Bien que, toujours assis, je continuasse à le
dévisager, incrédule, mon scepticisme cédait lentement la place à une profonde
interrogation : et si, après tout, mon amante avait vraiment été tout
cela ? Si elle avait été assez exquise et désirable pour marquer la
mémoire de tant d’hommes, de celui-ci au moins qui s’en souvenait encore à
l’approche de la fin de sa vie terrestre ?
L’oncle Matteo commença à parler, s’étrangla d’une
quinte de toux, puis s’éclaircit la gorge et parvint enfin à articuler :
— Et comment s’est achevée cette cour
surpeuplée ?
— Oh, elle a bien fini par se résoudre. Son père,
le shah, avec son approbation, je pense, choisit en définitive pour elle le
shahzadè de Chiraz. Lui et la princesse furent mariés, et l’ensemble de
l’Empire perse – à l’exception des prétendants écartés – fêta cette union de
plusieurs jours chômés. Pourtant, il s’écoula plusieurs années avant que ce
mariage produisît ses fruits. J’ai dans l’idée que l’époux, comme dépassé par
sa bonne fortune et saisi par l’affolante beauté de sa femme, mit un certain
temps à pouvoir consommer le mariage. Ce n’est qu’après la mort de son père,
lorsqu’il lui eut succédé comme shah à Chiraz, qu’il lui fit un enfant, alors
qu’elle avait déjà atteint la trentaine. C’était une fille, et elle resta
unique. Belle aussi, m’a-t-on dit, mais rien qui pût égaler sa mère. C’est
Zahd, qui est maintenant la shahryar de Bagdad, et il me semble qu’elle a
elle-même donné naissance à une fille aujourd’hui presque femme.
— Oui, fis-je faiblement.
Vizan poursuivit :
— Si les événements s’étaient déroulés autrement
que je viens de vous le raconter, si la princesse Shams avait fait un autre
choix, je serais encore...
Il tisonna de nouveau le feu, mais il n’en restait plus
à présent que quelques braises mourantes.
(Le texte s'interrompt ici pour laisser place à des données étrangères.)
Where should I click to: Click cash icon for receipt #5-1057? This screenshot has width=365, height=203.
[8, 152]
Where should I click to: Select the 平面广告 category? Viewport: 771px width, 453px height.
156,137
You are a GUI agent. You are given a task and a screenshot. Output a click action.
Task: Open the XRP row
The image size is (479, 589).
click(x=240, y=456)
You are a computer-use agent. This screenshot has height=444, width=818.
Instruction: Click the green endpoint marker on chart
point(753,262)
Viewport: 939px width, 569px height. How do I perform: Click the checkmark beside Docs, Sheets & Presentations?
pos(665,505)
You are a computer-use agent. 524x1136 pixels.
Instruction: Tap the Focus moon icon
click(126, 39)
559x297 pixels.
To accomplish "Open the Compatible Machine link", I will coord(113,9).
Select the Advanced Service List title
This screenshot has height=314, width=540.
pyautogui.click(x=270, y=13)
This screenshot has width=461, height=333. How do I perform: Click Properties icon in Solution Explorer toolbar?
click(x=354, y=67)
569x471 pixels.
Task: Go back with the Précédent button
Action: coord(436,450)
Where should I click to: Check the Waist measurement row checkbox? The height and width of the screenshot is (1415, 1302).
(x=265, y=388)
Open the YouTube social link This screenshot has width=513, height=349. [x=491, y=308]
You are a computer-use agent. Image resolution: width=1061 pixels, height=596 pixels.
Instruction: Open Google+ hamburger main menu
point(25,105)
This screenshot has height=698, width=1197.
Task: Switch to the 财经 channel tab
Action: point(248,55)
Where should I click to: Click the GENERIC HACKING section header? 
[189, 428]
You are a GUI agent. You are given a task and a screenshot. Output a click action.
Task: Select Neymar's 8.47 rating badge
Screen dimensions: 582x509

— Eh oui, c’est ainsi... Je fus saisi de
l’irrésistible envie de fuir dans les solitudes et d’y rester terré. Là, j’ai
cherché et fini par trouver la vraie religion, ainsi que tous ces camarades
errants qui vivent avec moi, auprès desquels s’est épanouie ma nouvelle vie. Je
pense que j’ai marché dans le droit chemin et que j’ai été un bon chrétien.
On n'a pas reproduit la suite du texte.